Directive →
Answer these from the pull request description on state and description codes:
(a) Which component should be the only one writing the codes to Redis when a subsystem state changes?
(b) What Redis data structure implements the description codes?
(c) In that structure, what does the score stand for?
Start Document section
Add state and description codes: Part 2
This PR adds the handling of the state and description codes by the Middleware and Supervisor. This is based on the groundwork done in #300.
Requirements:
- The BitBoxBase should provide a global state code (IDLE, WORKING, WARNING, ERROR) to the user interfaces (BitBoxApp and HSM status LED)
- The BitBoxBase should provide a more detailed description code for each subsystem (Base, Middleware, Bitcoin Core, c-lightning, ...), if something happens that the user should know.
- In a first iteration only the description code with the highest priority should be displayed by the App and the HSM. The Supervisor handles the prioritization
- Both codes should be stored in Redis.
- The Supervisor should be the only one writing the codes to Redis when a subsystem state changes
- The Middleware will provide the codes to the HSM and the App
Definition


(taken from this private Google Doc)
Approach
The description codes are implemented using a Redis Sorted set. A Redis Sorted set has members in the form of [score] [value]. The set is sorted by the [score]. In the implementation the [score] is the priority of a subsystem state and the [value] is the code of a subsystem state. A subsystem state is active if it's a member of the sorted set. The state is inactive when it's not in the sorted set. The highest priority is at the top of the sorted set, the lowest priority at the bottom of the sorted set. The Middleware queries the highest priority subsystem state and relays it to the HSM and App.
Special cases:
- The description code with a code of 0 and a priority of 0 is always active. If it's the only member in the set, then there is no subsystem state that requires the users attention.
End Document section
Start Given data
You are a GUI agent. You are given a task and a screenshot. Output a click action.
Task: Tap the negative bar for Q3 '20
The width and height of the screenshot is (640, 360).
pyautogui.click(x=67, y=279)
End Given data
Task answer →
(a) The Supervisor.
(b) A Redis Sorted set.
(c) The priority of a subsystem state.